Competitively, Northwood differentiates from incumbents like Viasat or Kratos through agility and scale. While giants build proprietary networks, mid-tier operators need flexible partners. Northwood fills this gap, targeting firms graduating from prototypes to operational fleets.
Space is more crowded than ever. Launch prices have plummeted—SpaceX‘s Falcon 9 delivers payloads for under $3,000 per kilogram—spurring constellations for internet, imaging, and sensing. Yet ground infrastructure lags: legacy networks can’t keep pace with LEO’s demands for global, frequent contacts.
Investor fervor reflects this. 2025-2026 marked a boom in “dual-use” tech—commercial innovations adaptable for defense—amid geopolitical tensions and U.S. priorities under President Trump’s second term.
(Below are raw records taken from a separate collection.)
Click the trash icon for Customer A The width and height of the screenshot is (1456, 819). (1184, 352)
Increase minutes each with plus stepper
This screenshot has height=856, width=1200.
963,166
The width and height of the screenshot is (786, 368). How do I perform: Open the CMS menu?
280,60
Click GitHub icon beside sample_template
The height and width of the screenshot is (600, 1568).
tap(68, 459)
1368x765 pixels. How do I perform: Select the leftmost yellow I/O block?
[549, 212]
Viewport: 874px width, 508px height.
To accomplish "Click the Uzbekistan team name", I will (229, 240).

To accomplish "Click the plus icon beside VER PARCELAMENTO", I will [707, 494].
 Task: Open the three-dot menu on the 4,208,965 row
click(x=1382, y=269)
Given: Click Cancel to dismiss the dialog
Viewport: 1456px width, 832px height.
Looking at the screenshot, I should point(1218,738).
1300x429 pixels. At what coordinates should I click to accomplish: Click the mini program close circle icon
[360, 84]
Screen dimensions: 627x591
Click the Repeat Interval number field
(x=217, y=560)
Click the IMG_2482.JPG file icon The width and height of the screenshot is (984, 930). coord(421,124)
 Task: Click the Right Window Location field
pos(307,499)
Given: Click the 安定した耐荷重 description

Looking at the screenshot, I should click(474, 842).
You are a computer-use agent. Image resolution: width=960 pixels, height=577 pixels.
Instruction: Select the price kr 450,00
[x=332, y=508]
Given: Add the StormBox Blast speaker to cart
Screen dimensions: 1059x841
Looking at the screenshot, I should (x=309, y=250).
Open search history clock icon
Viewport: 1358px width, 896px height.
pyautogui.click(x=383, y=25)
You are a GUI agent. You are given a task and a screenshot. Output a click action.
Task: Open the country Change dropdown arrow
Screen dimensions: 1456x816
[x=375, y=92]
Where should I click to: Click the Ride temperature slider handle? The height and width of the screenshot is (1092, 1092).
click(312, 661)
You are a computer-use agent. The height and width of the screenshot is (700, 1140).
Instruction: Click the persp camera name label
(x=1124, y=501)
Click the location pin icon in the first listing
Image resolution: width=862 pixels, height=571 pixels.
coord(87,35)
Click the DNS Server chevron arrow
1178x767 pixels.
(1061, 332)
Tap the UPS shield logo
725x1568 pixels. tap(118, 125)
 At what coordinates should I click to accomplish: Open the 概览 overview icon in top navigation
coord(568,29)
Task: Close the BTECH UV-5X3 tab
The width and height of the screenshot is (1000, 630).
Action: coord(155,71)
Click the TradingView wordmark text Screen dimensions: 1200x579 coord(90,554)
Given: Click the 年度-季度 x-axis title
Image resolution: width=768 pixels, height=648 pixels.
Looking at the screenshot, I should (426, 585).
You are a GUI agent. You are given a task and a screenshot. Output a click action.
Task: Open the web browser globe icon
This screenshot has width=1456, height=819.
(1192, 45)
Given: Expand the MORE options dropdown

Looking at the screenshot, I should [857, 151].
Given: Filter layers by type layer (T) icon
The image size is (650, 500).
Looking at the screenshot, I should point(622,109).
Washington Harbour’s lead signals Beltway buy-in, while a16z eyes trillion-dollar space economies.
Challenges remain: phased arrays demand precision fabrication, and regulatory hurdles like spectrum allocation persist. Site acquisition for global coverage adds logistics hurdles. Still, Northwood’s early traction—commercial pilots plus government endorsement—de-risks execution.
These milestones propel Northwood toward dominance. Short-term, funds ramp production for dozens of new sites, onboarding diverse customers from telecom to defense. Long-term, the network becomes a backbone for hybrid missions, blending public and private assets.
Mendler’s holistic philosophy—”thinking about ground under one roof”—could standardize infrastructure, much like cloud computing transformed IT. Success unlocks adjacencies: edge computing in space, secure backhaul for hypersonics, or AI-optimized routing.
Publicity amplifies momentum. Mendler’s CNBC interview and TechCrunch Disrupt presence draw talent and partners, fueling a virtuous cycle.
Northwood Space’s $100 million Series B and $49.8 million Space Force contract are pivotal, catapulting a young startup into the vanguard of space communications. Led by Bridgit Mendler’s bold vision, the company’s phased-array revolution addresses orbital congestion’s ground truth: without modern backhaul, satellite proliferation stalls.
As data flows skyward explode, Northwood’s scalable, resilient portals promise unconstrained connectivity for commercial scalers and national security alike. This isn’t just funding—it’s a bet on rearchitecting the $10+ billion ground station market. With proven tech, elite backers, and dual-track validation, Northwood is primed to deliver enduring value, powering the next era of humanity’s space ambitions.